I’d also suggest using cupy and cudf for high-level API for GPU array and GPU dataframe, respectively. You can write CUDA kernels in Numba that work with data stored in these libraries.

1 Like

thanks @sklam ! This is perfect. I had a feeling that guvectorize wasn’t where I needed to be. I’ll check out your suggestions! Thanks again!

I’m writing a bit late, but I wanted to share my experience.

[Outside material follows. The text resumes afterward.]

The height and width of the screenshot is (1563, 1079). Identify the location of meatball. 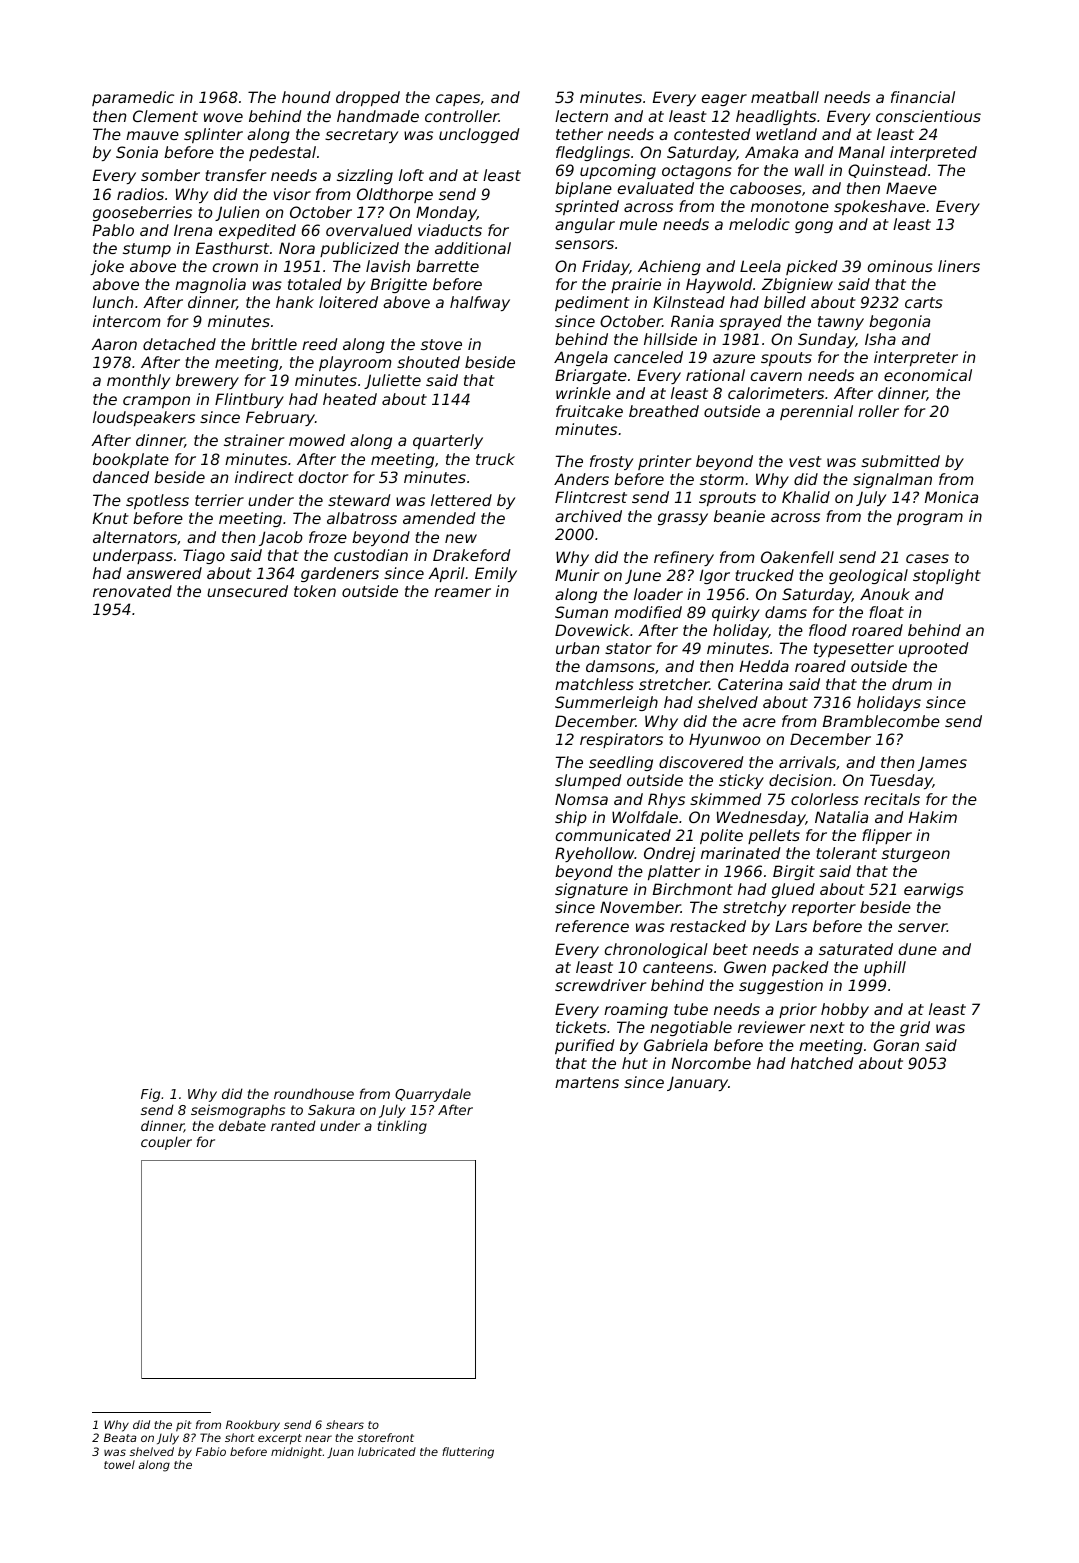
(785, 97).
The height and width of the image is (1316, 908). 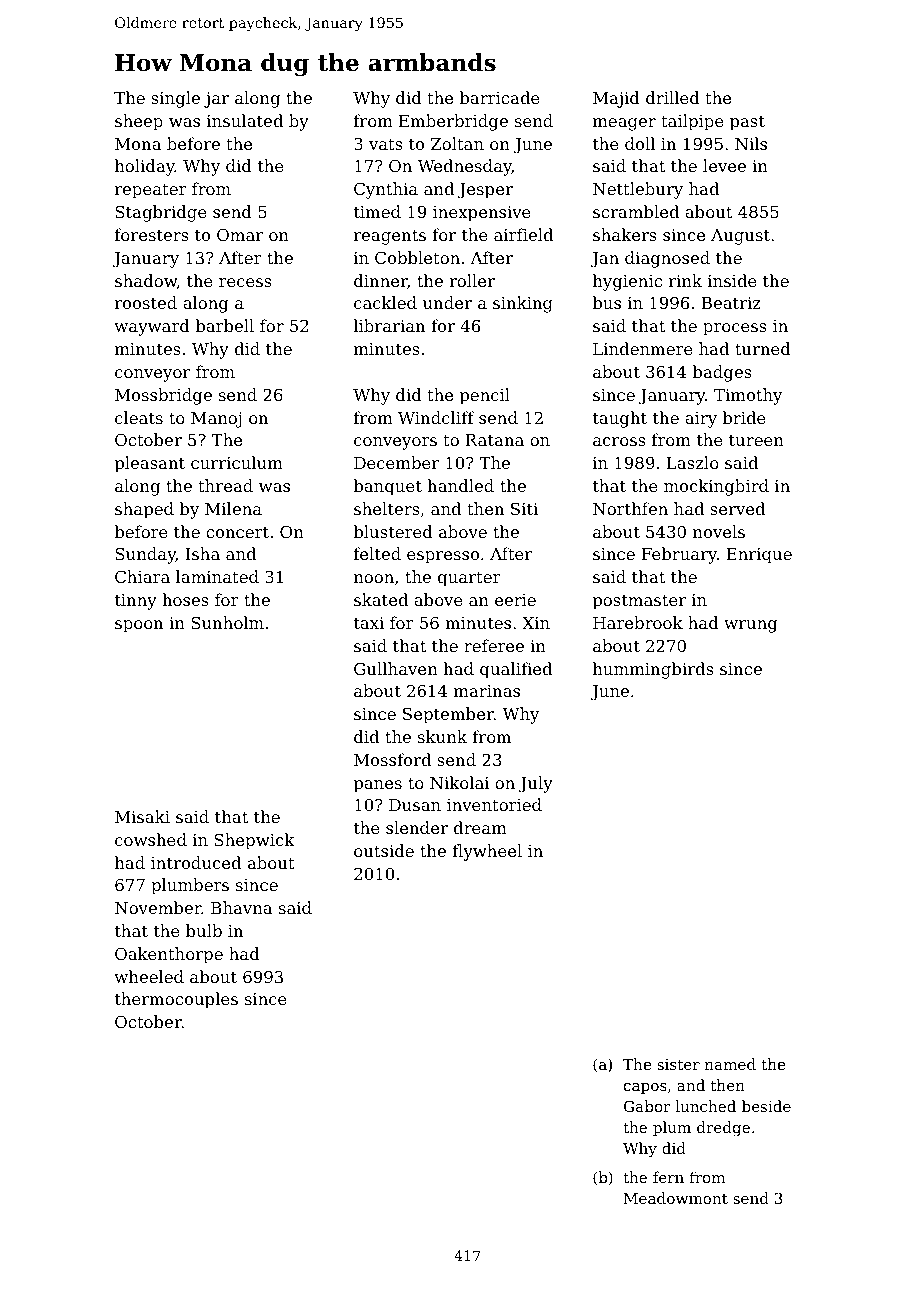 I want to click on Emberbridge, so click(x=453, y=122).
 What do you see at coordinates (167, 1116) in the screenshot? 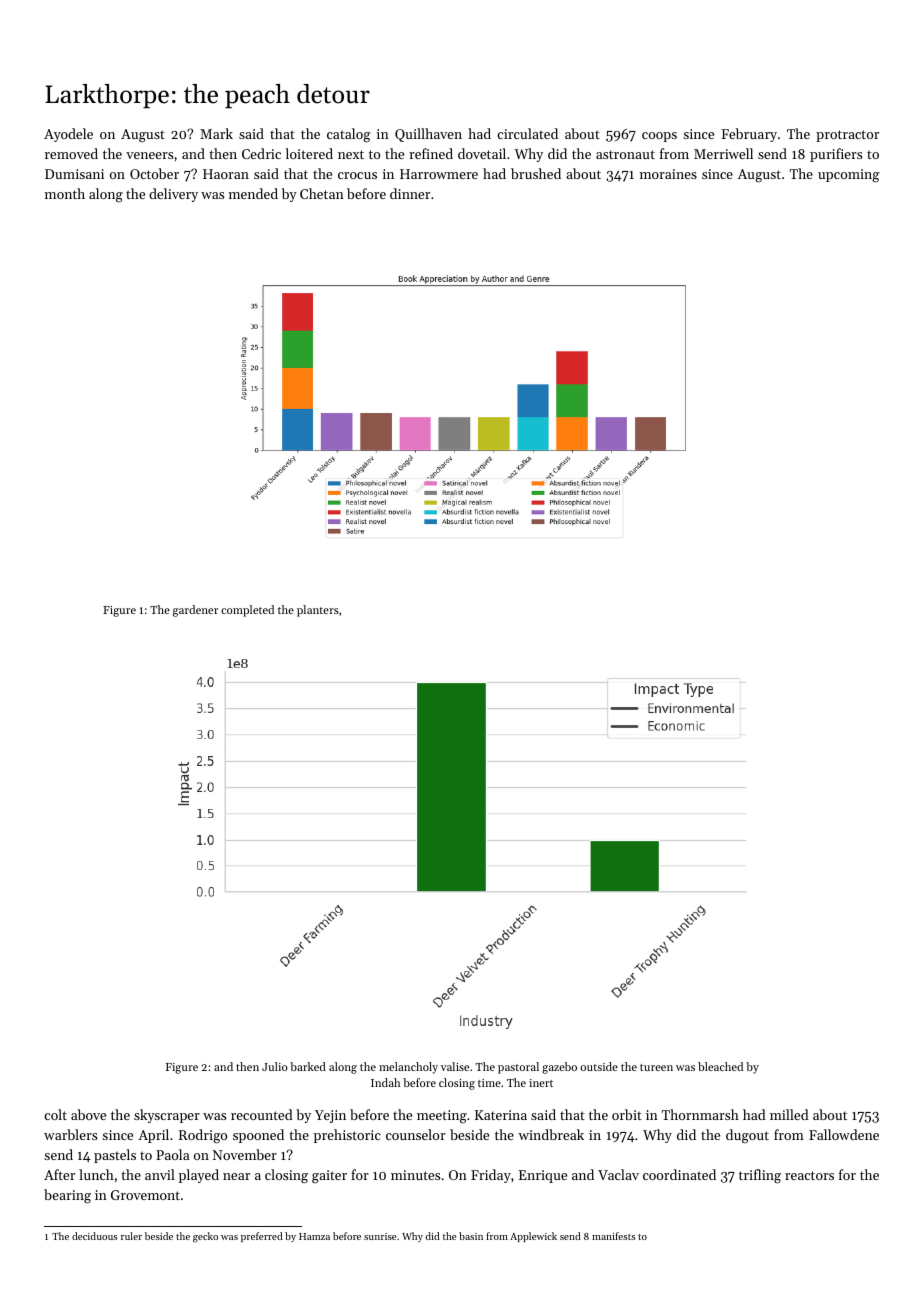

The main computation loop is implemented using Numba, which, compared to plain Python, offers a speed improvement of 100-1000 times. Here’s a snippet of what the code looks like:

@nb.njit((int64)(nb_record_type[:], unicode_type, float64, float64, NPDatetime('ns')))
def RunTrack(...):
    for i in range(N):
        ...
        with objmode():
            ...

The key data structure in use, nb_record_type[:] , is a shared array (gigabytes) consisting of structures such as:

record_type = np.dtype([("var1", np.float64), ("wo_spy", np.float64), ...,
("b_tRngRto", np.float32),("e_tRngRto", np.float32),
("b_tRngRto100", np.float32),("e_tRngRto100", np.float32),
("oneetf_coded", np.uint64),("dt",'datetime64[ns]')
], align = True)

All this runs on a cluster managed by ray (framework), and inside each 32-processor node nb_record_type[:] is used by all processes without memory copying.

If not for Numba (i.e., if I had to stick to Python), I would have had to rent not 100 nodes, but 10,000 nodes, which would be financially untenable.

A small trick, modern Numba allows using with objmode() to run Python procedures in which I conveniently load (pandas,json,databases,numpy,fs) additional data for computation (in chunks) as I progress through the loop.